As TechSpot reported, that is not the only project Google is financing. The company is supporting a $7 billion development near Baton Rouge in Louisiana, also linked to Anthropic’s computing needs, as well as providing $1.4 billion in guarantees for a separate facility in Colorado City, Texas. It has also struck a $5 billion deal with the investment firm Blackstone to establish a new cloud-computing business intended to go up against providers that have aligned themselves with Nvidia. On top of all that, the company has said it intends to raise $85 billion in equity, a large portion of which is earmarked for computing infrastructure.
To steer this effort internally, Google restructured its chip and infrastructure operations in December, bringing them under the oversight of Amin Vahdat, who was appointed chief technologist for computing infrastructure. He reports directly to both the head of Google Cloud and to Alphabet’s chief executive, Sundar Pichai — a reporting line that reflects how seriously the company now takes this work. People who have worked alongside Vahdat describe him as exacting and quietly competitive, someone who sets high expectations and pushes hard for measurable progress.
The early commercial evidence is beginning to support Google’s confidence. Citadel Securities, a major financial trading firm that has used Google’s cloud services for years, recently shifted some of its research workloads onto Google’s specialist chips. Josh Woods, the firm’s chief technology officer, said the change allowed Citadel to run certain programmes at thirty per cent lower cost and up to four times more quickly than before. That kind of real-world endorsement carries weight in a market where cost and speed are the primary considerations for most buyers.

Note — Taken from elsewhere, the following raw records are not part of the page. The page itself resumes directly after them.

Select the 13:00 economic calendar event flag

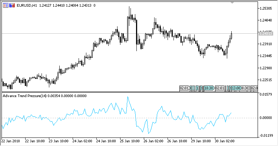[x=236, y=88]
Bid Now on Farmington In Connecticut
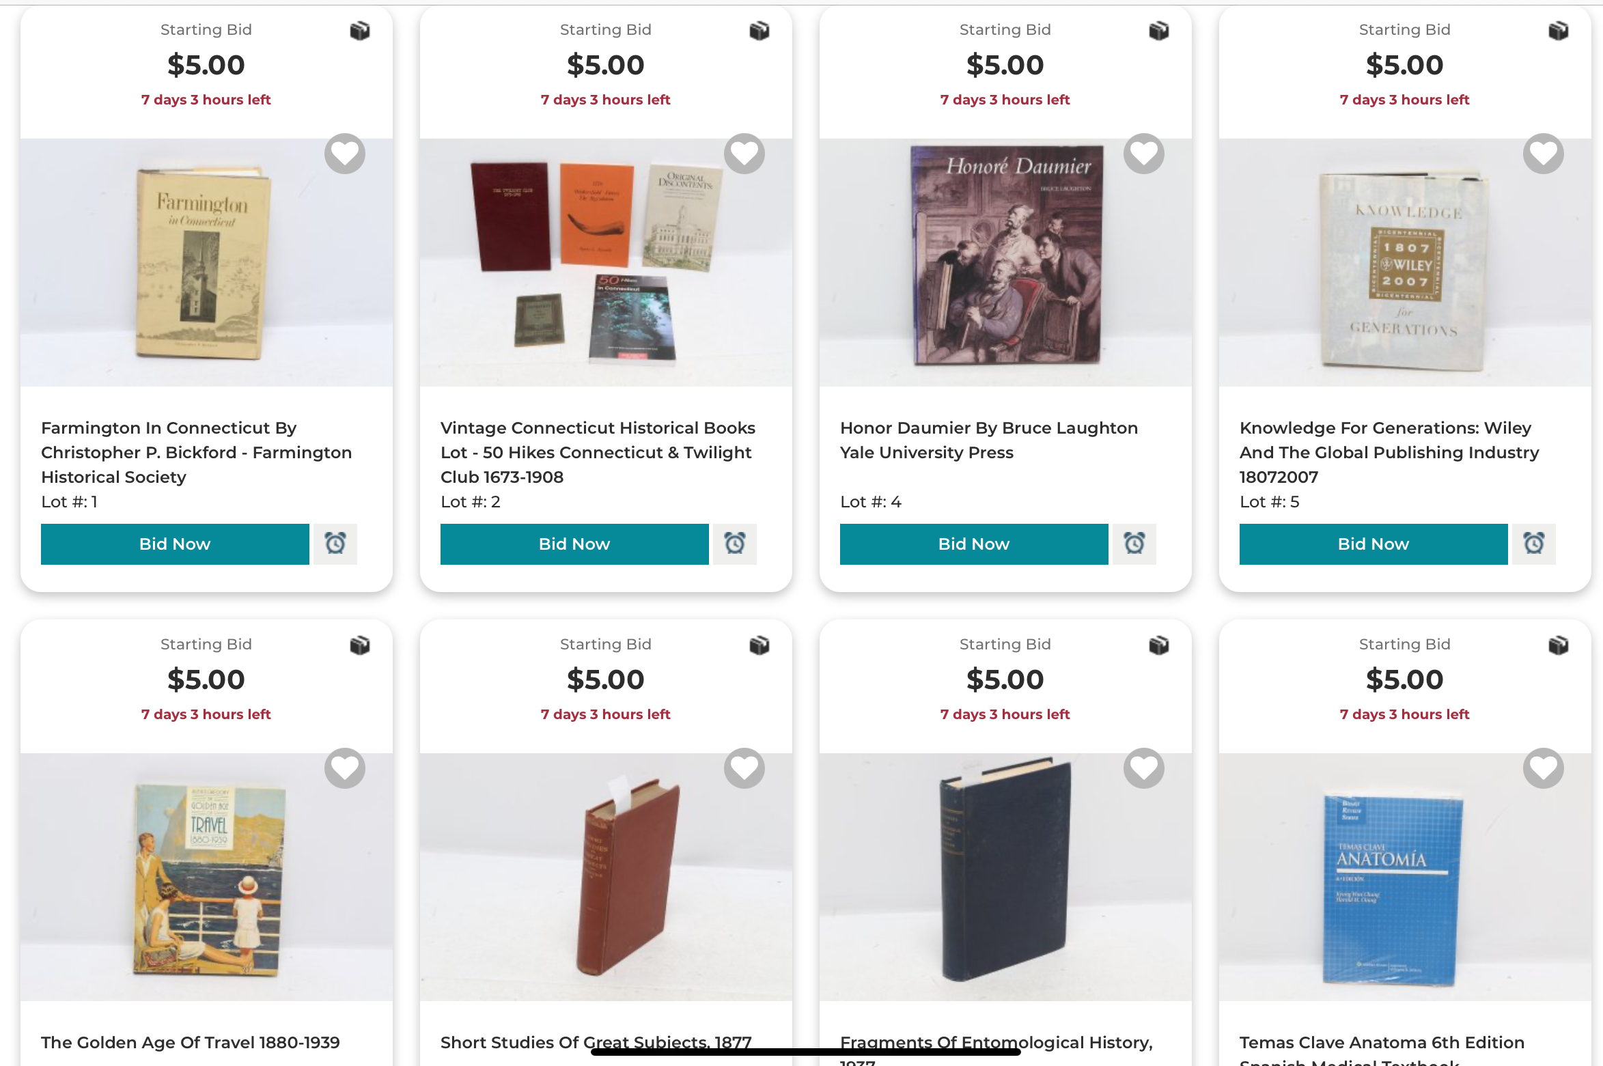This screenshot has height=1066, width=1603. 175,544
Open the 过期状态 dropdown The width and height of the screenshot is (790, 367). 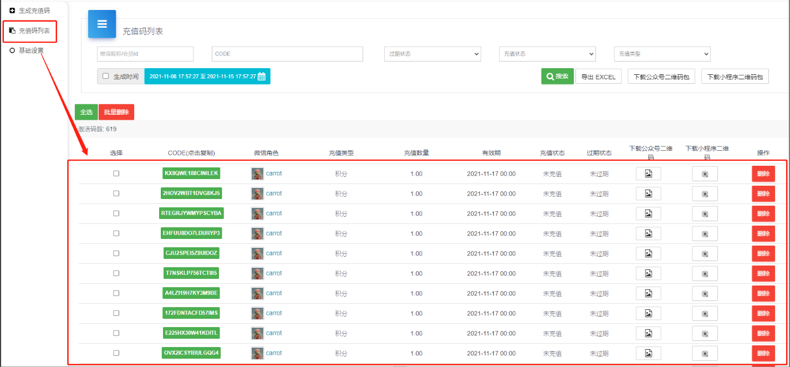point(432,54)
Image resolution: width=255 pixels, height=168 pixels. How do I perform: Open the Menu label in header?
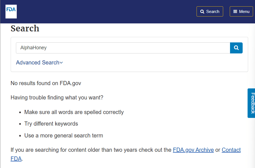point(244,12)
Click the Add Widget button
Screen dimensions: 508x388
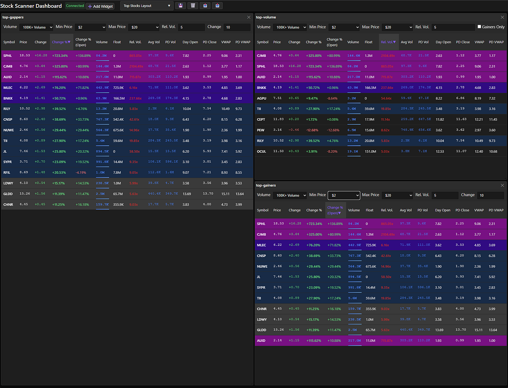[100, 6]
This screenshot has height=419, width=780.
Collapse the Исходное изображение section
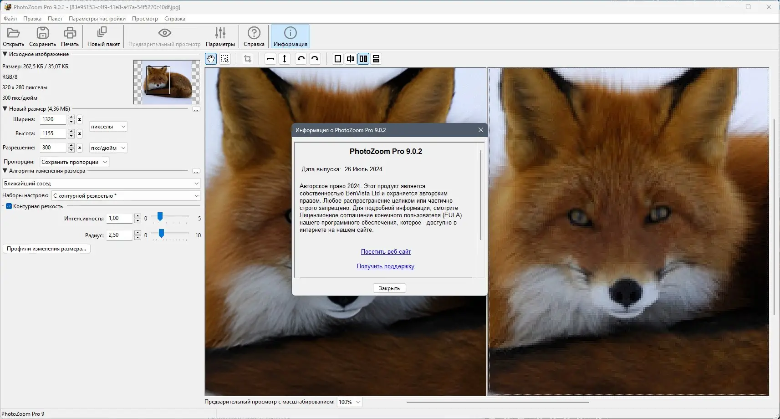pos(5,54)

Nvidia’s chief executive, Jensen Huang, has been characteristically direct in his response. Speaking at a public event in April, he questioned the claimed cost advantages of Google’s chips and expressed doubt that any custom-built alternative could match the breadth of what Nvidia offers. The company’s position, he argued, rests not just on its hardware but on the software environment built around it, which developers have spent years learning and building on. Nvidia estimates it still commands more than ninety per cent of the relevant market.
That dominance has created an unusual dynamic among cloud providers. Several have grown uneasy about how completely their businesses depend on a single hardware supplier. Some have privately described the situation as a kind of trap: spending with rivals risks damaging their relationship with Nvidia, which could then limit their access to its most sought-after chips. The phrase “Jensen jail” has circulated quietly among industry insiders to describe this bind. Google is hoping its financial firepower and chip performance can offer those providers a way out.
Mark Lohmeyer, the Google Cloud vice president responsible for computing infrastructure, said the company’s newest chips and improvements in how they work within larger computing setups had already begun attracting customers who would not previously have considered them. “We’re seeing a set of customers that might not have considered it in the past,” he said.
Vahdat himself struck a measured tone when asked about the competition with Nvidia, acknowledging that Google continues to run Nvidia’s own hardware in its data centres. “For me and for us, it’s not zero-sum,” he said. “There’s so much demand out there.” Whether that diplomatic framing reflects genuine belief or careful positioning, the billions Google is now committing suggest the company sees an opening and has decided this is the moment to pursue it.